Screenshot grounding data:
------------------------------------------------

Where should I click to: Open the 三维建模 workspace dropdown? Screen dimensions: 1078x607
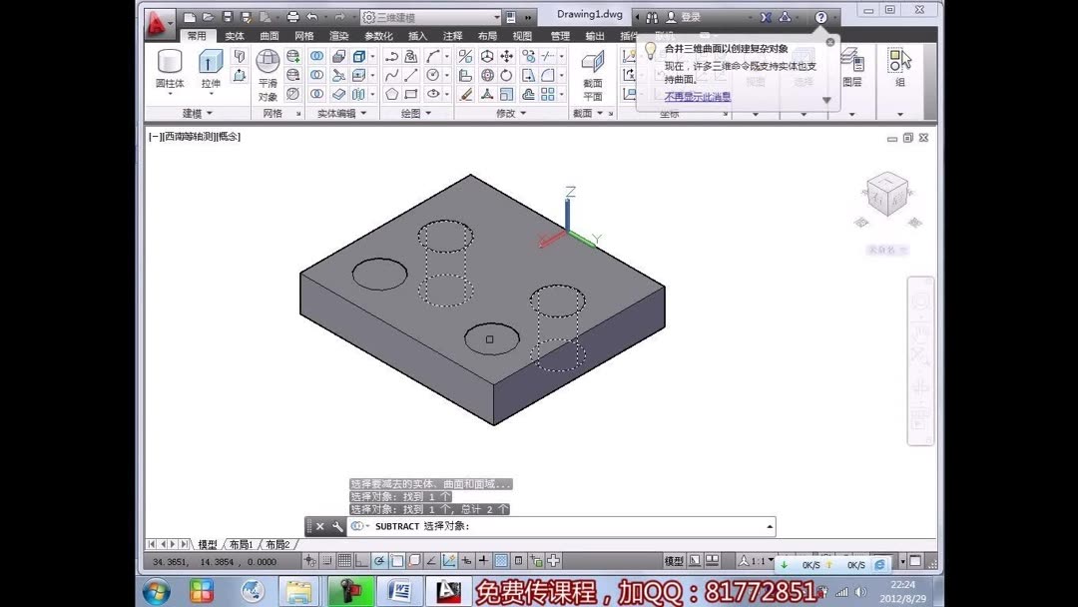pyautogui.click(x=496, y=16)
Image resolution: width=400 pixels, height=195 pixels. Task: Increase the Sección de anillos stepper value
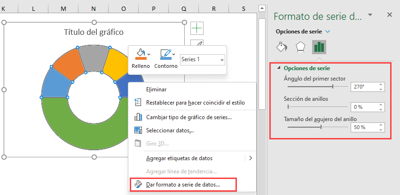pyautogui.click(x=381, y=105)
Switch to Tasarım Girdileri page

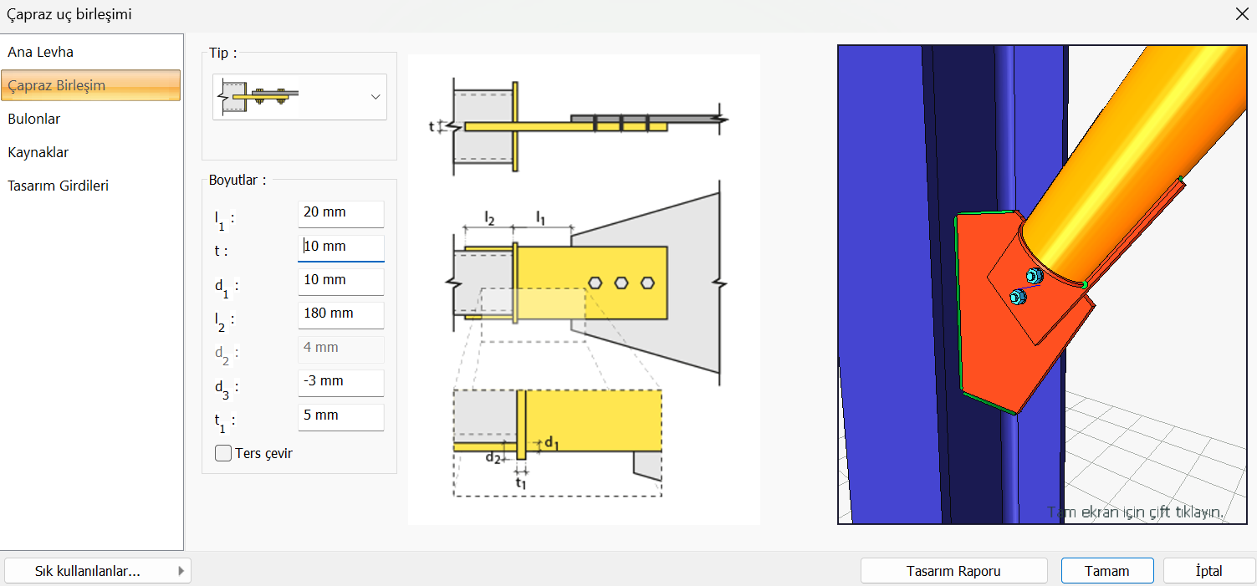point(59,186)
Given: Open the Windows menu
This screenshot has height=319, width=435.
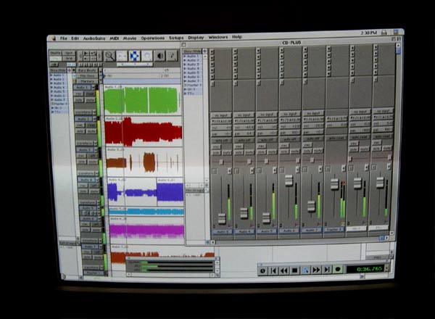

------------------------------------------------

EXERCISE REQUIREMENTS:
Start with the line that holds "Image resolution: width=400" and retype each line through the last one in the data, exactly and without pictures.

TASK OUTPUT:
Image resolution: width=400 pixels, height=195 pixels. Task: Increase the Sección de anillos stepper value
pyautogui.click(x=381, y=105)
Switch to Tasarım Girdileri page

point(59,186)
Given: Open the Windows menu
This screenshot has height=319, width=435.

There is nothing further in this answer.